## Brano

============================================================

# [RISOLTO] non riesco a bloccare la sessione di gnome

## micio

Salve, 

apro un nuovo topic per un motivo che magari è stupido, ma io non so proprio dove mettere mano... 

uso gnome-2.18 e prima avevo il 2.16 ma non sono mai riuscito a bloccare lo schermo... sia che va in screensaver o che premo il pulsantino nel menù "sistema" lo schermo non si blocca...

Sapete da cosa dipende? 

Grazie mille per l'aiuto

Micio!

----------

## micio

replico per far tornare il post in alto... magari qualcuno legge  :Very Happy: 

ed aggiungo.. sapete se dipende da qualche demone o servizio???

aiuuuuuuuuuuuuuuuuuto   :Embarassed: 

Micio!

----------

## randomaze

 *micio wrote:*   

> replico per far tornare il post in alto... magari qualcuno legge 

 

 *linee guida wrote:*   

> REGOLE DI BUONA EDUCAZIONE DA RISPETTARE SUL FORUM GENTOO :
> 
> ...Non trasformate i vostri post in un blog con il solo scopo di mantenere alto il topic. Prima di postare nuovamente, se nessuno vi ha risposto, aspettate almeno 24 ore...

============================================================

## Dati forniti
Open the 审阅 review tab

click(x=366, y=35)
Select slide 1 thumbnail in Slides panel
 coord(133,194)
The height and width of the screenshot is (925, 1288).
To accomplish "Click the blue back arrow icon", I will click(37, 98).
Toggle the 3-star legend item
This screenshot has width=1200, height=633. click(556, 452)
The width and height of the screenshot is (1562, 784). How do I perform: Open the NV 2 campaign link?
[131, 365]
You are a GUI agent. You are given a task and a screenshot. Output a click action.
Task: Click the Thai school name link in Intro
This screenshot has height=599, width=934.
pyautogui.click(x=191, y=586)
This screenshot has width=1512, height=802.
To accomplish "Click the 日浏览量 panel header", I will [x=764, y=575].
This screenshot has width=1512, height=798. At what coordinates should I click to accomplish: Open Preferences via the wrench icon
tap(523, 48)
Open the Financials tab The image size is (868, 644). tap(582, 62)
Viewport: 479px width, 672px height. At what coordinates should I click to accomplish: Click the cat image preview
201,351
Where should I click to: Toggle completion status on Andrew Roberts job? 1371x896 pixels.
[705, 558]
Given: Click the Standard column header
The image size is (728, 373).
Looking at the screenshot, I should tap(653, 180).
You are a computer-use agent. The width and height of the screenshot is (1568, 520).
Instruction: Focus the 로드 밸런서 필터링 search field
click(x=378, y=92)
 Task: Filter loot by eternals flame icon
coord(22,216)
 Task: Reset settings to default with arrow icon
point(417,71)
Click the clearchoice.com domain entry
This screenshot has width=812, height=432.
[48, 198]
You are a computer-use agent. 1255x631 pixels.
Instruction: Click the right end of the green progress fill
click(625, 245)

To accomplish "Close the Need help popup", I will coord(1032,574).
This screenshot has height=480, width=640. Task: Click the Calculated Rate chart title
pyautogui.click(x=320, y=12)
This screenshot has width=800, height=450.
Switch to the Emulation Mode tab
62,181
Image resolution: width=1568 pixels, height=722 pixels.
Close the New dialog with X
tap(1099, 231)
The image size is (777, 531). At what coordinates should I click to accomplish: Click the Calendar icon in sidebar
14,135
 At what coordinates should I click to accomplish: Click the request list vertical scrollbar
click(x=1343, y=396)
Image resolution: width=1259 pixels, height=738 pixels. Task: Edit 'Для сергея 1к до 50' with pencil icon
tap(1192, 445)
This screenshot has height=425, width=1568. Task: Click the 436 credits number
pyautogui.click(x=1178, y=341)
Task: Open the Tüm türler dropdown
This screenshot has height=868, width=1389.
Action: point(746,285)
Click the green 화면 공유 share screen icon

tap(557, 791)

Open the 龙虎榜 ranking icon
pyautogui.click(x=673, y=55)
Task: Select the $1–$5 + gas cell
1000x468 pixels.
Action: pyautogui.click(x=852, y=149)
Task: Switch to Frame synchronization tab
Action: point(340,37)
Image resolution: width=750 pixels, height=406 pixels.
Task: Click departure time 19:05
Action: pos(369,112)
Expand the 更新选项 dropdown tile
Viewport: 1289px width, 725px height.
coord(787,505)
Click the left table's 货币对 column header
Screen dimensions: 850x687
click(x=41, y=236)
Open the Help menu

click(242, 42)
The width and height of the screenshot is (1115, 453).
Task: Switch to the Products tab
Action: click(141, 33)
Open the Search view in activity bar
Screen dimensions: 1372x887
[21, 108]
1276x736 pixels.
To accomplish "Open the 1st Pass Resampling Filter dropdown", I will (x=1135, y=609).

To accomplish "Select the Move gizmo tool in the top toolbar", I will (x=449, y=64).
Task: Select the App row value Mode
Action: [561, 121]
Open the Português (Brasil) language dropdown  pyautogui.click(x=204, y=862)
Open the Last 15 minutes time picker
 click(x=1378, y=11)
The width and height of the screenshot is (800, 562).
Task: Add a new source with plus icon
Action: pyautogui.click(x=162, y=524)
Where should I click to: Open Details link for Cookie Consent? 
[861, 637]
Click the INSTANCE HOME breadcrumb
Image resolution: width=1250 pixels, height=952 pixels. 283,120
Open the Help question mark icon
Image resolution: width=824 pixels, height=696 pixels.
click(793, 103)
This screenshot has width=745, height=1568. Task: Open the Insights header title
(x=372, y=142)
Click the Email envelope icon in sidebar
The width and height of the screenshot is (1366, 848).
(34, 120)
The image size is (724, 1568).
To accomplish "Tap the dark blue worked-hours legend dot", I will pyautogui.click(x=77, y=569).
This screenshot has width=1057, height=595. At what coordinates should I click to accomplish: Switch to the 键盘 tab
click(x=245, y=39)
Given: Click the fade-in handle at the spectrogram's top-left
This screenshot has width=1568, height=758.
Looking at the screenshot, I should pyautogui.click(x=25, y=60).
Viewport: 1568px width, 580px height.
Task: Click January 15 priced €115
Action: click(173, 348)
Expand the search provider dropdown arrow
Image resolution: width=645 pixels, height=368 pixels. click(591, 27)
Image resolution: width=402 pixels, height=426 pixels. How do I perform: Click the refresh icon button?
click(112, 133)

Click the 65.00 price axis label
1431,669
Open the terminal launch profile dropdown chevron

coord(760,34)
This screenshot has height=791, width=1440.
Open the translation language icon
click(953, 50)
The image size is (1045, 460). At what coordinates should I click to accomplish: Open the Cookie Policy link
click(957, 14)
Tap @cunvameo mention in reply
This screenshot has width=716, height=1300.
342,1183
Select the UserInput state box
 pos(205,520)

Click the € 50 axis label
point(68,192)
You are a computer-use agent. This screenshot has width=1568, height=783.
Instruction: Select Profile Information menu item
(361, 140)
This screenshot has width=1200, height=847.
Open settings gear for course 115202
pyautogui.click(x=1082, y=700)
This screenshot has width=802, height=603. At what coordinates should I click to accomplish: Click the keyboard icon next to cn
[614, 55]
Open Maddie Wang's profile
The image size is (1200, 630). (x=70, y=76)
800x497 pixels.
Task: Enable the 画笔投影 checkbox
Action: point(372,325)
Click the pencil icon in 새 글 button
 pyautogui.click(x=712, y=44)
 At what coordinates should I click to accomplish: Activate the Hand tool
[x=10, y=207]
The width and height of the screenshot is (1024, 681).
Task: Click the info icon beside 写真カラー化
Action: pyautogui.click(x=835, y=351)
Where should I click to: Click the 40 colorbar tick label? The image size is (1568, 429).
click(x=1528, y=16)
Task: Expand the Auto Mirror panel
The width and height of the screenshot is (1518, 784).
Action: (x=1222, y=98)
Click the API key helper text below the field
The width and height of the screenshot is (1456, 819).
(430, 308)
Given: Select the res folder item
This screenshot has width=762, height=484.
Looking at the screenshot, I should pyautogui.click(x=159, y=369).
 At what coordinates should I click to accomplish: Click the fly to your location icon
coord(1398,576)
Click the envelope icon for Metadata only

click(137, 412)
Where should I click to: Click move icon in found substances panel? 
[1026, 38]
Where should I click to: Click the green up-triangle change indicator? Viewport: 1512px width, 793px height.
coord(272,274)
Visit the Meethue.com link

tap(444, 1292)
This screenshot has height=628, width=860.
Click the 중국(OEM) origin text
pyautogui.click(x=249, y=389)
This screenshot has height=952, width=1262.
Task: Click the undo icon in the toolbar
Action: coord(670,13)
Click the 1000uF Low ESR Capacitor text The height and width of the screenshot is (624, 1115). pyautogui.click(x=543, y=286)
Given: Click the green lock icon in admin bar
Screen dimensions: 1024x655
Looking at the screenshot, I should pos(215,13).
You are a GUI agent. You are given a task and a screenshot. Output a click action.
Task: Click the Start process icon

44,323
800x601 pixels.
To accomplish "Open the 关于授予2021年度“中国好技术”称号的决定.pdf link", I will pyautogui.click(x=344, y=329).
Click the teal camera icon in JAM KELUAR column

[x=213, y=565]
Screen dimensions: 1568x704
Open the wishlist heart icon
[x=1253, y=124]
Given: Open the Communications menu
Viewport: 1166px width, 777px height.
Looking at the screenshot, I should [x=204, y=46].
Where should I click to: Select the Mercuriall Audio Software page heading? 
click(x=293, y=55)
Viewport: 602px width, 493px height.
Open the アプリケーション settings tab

============================================================

## Compiti da svolgere
(a) Riporta senza alcuna modifica il passo del brano compreso tra "# [RISOLTO] non" e "da cosa dipende?", estremi inclusi.
(b) Rispondi in breve alle seguenti domande sul brano.
(i) Quale versione di GNOME usa l'autore del primo messaggio?
(ii) Nel secondo messaggio, da che cosa micio domanda se dipenda il problema?
(iii) Secondo le regole citate, quanto bisogna aspettare prima di postare nuovamente se nessuno ha risposto?

## Risposte corrette
(a)
# [RISOLTO] non riesco a bloccare la sessione di gnome

## micio

Salve, 

apro un nuovo topic per un motivo che magari è stupido, ma io non so proprio dove mettere mano... 

uso gnome-2.18 e prima avevo il 2.16 ma non sono mai riuscito a bloccare lo schermo... sia che va in screensaver o che premo il pulsantino nel menù "sistema" lo schermo non si blocca...

Sapete da cosa dipende?

(b)
(i) GNOME 2.18; in precedenza aveva la 2.16.
(ii) Da qualche demone o servizio.
(iii) Almeno 24 ore.